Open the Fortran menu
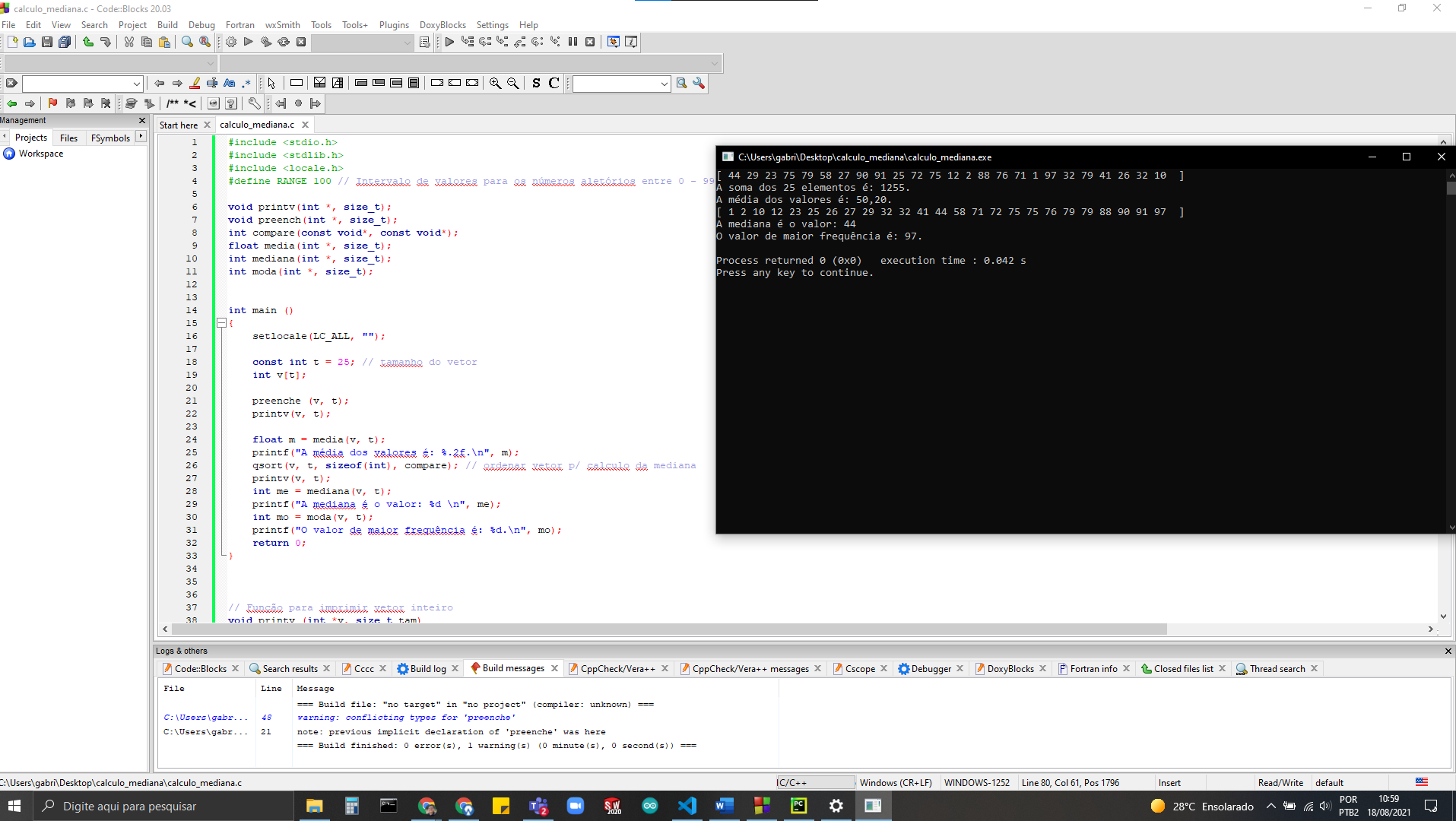1456x821 pixels. [x=240, y=24]
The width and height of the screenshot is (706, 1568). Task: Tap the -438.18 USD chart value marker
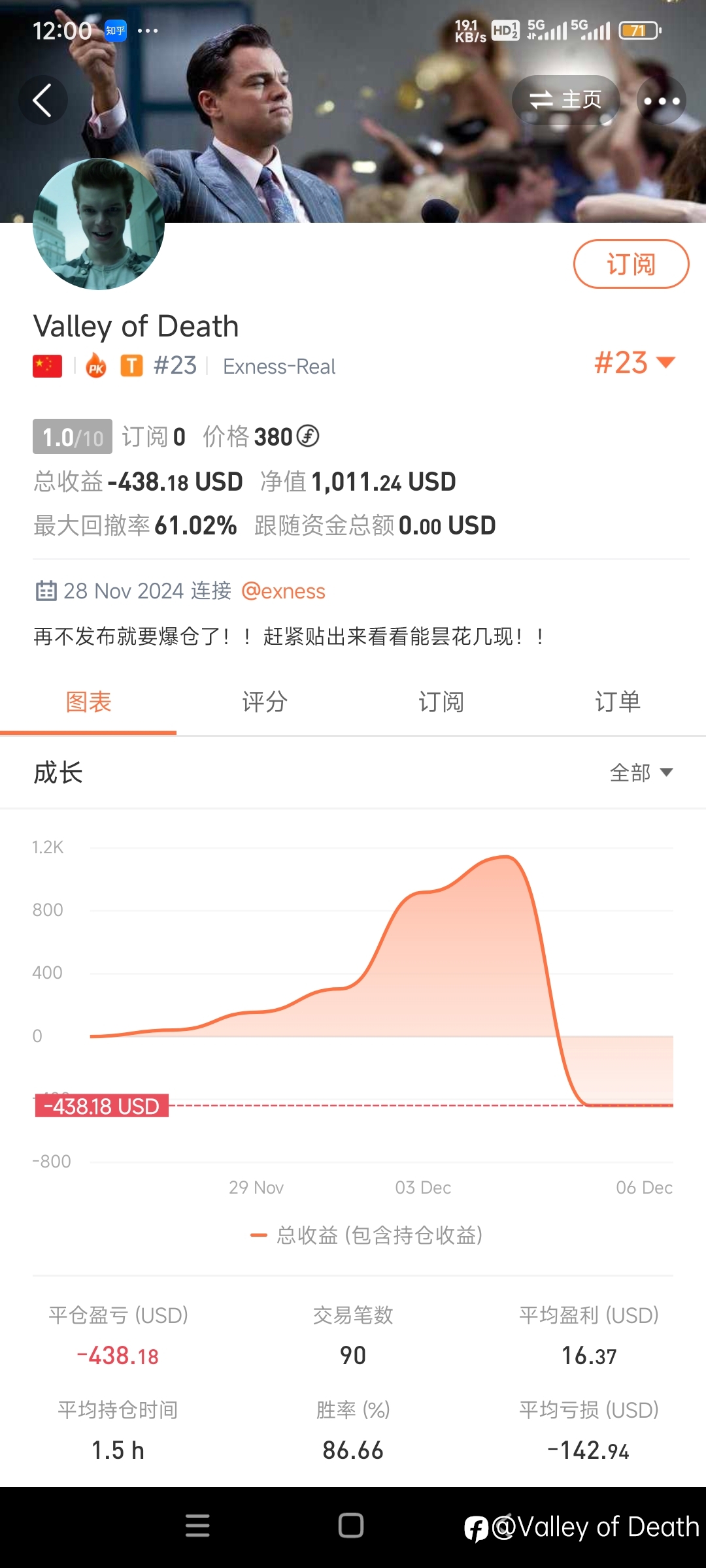pyautogui.click(x=102, y=1105)
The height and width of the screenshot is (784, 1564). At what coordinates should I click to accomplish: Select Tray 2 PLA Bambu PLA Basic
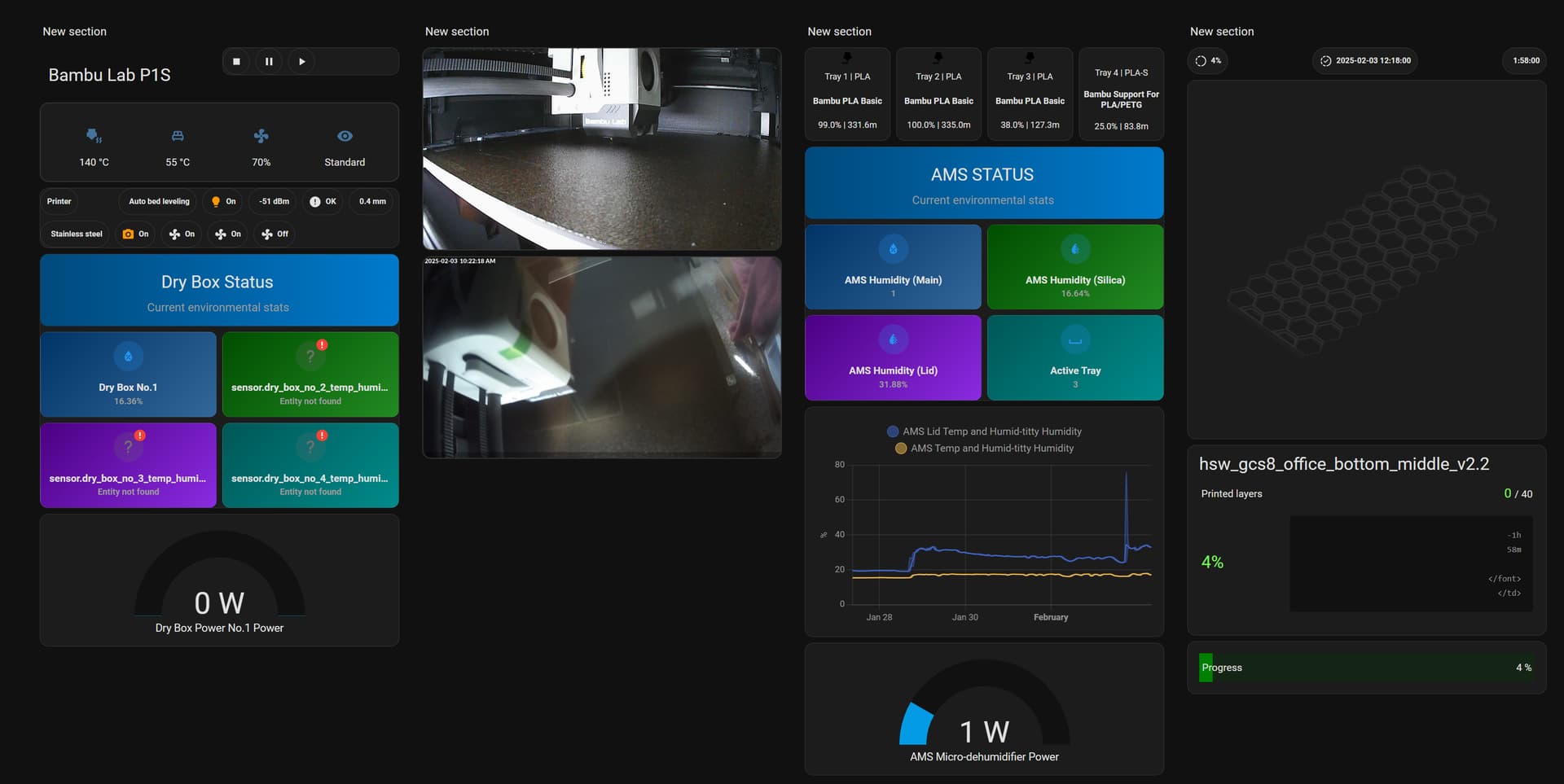click(x=938, y=93)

------------

**WRITTEN EXERCISE**
Rewrite these lines, changing every "screenshot" to "image" and keeping everything else the same. Leave the pictures out.

**OUTPUT OF THE EXERCISE**
Open the Fortran menu
1456x821 pixels. [x=240, y=24]
The width and height of the image is (706, 1568). Task: Tap the -438.18 USD chart value marker
pyautogui.click(x=102, y=1105)
The height and width of the image is (784, 1564). At what coordinates should I click to accomplish: Select Tray 2 PLA Bambu PLA Basic
click(x=938, y=93)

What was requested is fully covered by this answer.